STOCKHOLM (Web Desk) – Scientists in Sweden have developed a transparent wood material that could change the way we construct buildings and solar panels, making glass obsolete.
The new material is suitable for mass production, the researchers from KTH Royal Institute of Technology in Stockholm say, and is a low-cost renewable resource.
Their findings were published in the American Chemical Society journal, Biomacromolecules.
If used in the construction of homes and buildings, a transparent wood material has potential to improve indoor lighting, allowing natural light in through the walls.
This could save on the costs of artificial lighting, and may even have use in solar cell windows, the Mail Online reported.
This is not the first example of optically transparent wood; however previous developments only focused on the study of wood anatomy on a microscopic level.

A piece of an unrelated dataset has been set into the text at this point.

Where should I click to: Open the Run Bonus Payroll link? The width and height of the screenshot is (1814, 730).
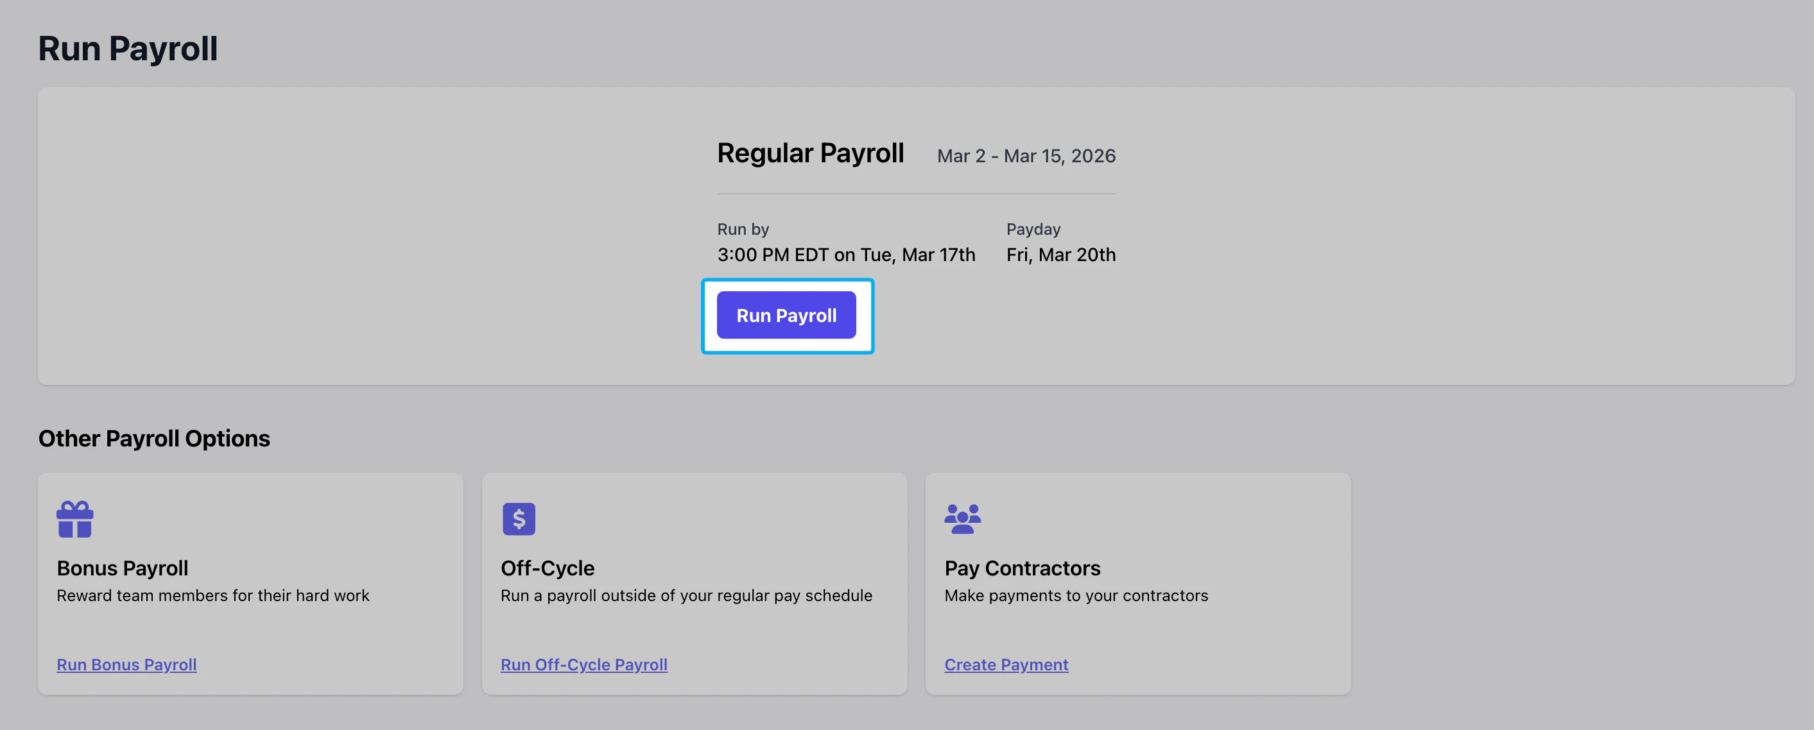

Researchers say this new material has large scale applications. Panels of transparent wood could be used for windows or semi-transparent facades, to let light in while still maintaining privacy.
To create the transparent wood, researchers chemically removed lignin from samples of commercial balsa wood.
Lignin is a structural polymer in plants and can be found in the cell walls, blocking 80 to 95 percent of light from passing through.
This alone, however, didn’t result in a transparent material.
When lignin is removed, the wood becomes beautifully white. But because wood isn’t naturally transparent, some nanoscale tailoring was used to achieve that effect.
The researchers added acrylic, or Plexiglass, to the wood to allow light to pass through. Not only did this create a see-through material, but one that was twice as strong as Plexiglass, the researchers found.
Moving forward, the researchers are looking toward making the material even more transparent, and scaling up the manufacturing process. They also intend to work further with different types of wood.